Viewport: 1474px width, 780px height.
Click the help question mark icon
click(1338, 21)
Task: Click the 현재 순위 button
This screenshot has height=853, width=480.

> _Exercise instructions_: Starting with the line that contains "Task: Click the 현재 순위 button", restate every line up to and including the last one above, exactly.

> _Answer section_:
Task: Click the 현재 순위 button
This screenshot has height=853, width=480.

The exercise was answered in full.